## Instructions to follow:
Look below for the line holding "Select the Chart" and the line holding "Collapse the Network". Transcribe exactly those lines and all lines between them, nothing more.

## Material shown:

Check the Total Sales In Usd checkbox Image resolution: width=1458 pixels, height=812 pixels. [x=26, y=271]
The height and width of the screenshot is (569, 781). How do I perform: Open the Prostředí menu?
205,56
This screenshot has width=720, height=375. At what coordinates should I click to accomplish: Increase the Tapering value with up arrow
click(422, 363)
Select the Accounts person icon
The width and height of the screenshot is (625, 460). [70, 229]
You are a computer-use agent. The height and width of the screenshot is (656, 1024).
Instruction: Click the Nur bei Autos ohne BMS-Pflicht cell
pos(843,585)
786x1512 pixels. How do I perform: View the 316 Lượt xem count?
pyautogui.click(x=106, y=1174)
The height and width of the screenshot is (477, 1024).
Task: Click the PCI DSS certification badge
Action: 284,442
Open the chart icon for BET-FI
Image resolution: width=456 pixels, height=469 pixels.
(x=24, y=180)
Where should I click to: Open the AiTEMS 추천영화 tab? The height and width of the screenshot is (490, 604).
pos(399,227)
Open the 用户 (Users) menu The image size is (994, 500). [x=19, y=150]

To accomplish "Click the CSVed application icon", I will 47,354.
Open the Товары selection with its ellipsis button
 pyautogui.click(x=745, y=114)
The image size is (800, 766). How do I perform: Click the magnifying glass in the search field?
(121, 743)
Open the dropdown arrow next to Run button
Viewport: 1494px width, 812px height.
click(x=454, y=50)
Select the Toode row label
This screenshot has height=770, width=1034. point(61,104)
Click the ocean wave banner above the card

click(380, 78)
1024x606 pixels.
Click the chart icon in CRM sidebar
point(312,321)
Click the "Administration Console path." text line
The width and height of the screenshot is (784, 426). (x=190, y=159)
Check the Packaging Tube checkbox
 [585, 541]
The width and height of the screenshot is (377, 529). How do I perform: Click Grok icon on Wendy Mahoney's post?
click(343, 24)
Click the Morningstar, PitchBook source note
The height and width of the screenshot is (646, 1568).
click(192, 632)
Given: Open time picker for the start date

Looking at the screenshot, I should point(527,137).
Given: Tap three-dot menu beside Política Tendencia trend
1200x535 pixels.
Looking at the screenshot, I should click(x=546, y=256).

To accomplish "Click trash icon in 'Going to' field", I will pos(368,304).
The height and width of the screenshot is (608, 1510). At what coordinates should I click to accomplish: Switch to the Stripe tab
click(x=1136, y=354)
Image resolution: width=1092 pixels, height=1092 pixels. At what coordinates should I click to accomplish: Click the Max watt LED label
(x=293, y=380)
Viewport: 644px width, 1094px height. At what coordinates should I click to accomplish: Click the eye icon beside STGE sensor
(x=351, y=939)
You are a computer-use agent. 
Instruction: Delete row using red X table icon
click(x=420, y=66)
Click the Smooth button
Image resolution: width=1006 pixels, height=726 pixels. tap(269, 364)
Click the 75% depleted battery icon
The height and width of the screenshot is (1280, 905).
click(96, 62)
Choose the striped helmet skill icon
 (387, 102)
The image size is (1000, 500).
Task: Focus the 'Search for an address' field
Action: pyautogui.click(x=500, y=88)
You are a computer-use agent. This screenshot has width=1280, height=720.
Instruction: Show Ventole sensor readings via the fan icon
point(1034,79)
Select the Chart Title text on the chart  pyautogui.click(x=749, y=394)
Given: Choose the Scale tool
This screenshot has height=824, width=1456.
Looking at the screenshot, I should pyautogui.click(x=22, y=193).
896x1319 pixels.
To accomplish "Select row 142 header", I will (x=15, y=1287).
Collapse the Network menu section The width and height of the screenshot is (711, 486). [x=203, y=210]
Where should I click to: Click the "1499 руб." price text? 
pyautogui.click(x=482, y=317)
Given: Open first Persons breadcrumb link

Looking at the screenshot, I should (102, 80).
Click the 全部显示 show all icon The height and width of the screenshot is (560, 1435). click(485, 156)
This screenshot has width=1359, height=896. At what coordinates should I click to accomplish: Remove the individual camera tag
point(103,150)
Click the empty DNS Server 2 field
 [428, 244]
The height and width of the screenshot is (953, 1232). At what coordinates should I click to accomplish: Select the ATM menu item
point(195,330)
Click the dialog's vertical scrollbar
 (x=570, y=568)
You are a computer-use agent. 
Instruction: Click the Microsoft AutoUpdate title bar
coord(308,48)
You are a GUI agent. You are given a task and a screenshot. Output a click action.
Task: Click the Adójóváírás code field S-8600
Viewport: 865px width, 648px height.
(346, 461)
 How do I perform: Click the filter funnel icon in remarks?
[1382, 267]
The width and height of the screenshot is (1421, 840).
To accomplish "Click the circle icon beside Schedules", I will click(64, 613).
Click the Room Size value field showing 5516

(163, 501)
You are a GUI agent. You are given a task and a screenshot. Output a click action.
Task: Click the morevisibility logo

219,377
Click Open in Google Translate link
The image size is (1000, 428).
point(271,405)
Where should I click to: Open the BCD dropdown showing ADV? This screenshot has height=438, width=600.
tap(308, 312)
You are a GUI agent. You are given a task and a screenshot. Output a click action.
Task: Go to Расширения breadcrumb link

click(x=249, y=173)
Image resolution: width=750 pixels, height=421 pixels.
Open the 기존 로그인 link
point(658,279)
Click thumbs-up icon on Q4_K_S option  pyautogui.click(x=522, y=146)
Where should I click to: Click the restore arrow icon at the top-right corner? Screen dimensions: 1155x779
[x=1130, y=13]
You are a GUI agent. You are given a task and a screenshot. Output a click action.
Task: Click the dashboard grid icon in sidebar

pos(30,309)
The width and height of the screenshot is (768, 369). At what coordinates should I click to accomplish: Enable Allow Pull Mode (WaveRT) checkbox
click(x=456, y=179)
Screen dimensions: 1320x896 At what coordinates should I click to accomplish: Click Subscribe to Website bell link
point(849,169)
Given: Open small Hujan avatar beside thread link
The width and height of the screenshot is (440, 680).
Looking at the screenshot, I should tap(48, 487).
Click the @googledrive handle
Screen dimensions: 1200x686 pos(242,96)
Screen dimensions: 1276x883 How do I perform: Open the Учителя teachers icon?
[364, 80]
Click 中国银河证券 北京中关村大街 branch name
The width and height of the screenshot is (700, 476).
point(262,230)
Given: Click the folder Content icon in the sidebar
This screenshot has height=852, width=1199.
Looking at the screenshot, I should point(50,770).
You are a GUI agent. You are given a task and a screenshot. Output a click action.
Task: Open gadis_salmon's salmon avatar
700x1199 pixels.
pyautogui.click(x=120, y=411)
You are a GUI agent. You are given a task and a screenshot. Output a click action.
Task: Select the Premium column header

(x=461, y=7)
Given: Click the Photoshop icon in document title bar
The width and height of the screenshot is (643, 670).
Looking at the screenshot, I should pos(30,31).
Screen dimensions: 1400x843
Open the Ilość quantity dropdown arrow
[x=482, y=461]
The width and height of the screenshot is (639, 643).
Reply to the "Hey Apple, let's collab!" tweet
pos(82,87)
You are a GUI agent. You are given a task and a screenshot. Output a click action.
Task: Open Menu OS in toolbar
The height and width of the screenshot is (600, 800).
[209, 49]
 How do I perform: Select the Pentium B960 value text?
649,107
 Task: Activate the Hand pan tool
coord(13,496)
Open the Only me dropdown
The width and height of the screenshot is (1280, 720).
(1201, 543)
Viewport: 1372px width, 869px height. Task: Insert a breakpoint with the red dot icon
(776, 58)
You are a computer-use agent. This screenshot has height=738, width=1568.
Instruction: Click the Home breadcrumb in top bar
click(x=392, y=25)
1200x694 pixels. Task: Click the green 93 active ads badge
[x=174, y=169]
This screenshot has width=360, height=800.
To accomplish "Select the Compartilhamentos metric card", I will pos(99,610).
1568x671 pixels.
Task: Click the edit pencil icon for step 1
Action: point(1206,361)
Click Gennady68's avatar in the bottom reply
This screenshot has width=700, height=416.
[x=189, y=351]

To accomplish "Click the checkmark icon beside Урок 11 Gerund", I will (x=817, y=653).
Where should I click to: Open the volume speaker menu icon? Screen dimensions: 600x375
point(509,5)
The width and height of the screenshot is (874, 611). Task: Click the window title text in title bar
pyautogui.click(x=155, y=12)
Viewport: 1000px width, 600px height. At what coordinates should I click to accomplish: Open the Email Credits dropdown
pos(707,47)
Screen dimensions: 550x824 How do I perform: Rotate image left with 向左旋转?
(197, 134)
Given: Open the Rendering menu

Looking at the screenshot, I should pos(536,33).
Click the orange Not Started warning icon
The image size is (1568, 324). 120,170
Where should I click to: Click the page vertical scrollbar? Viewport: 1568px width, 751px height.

## Solution to the problem:
Select the Chart Title text on the chart  pyautogui.click(x=749, y=394)
Given: Choose the Scale tool
This screenshot has height=824, width=1456.
Looking at the screenshot, I should pyautogui.click(x=22, y=193).
896x1319 pixels.
To accomplish "Select row 142 header", I will (x=15, y=1287).
Collapse the Network menu section The width and height of the screenshot is (711, 486). [x=203, y=210]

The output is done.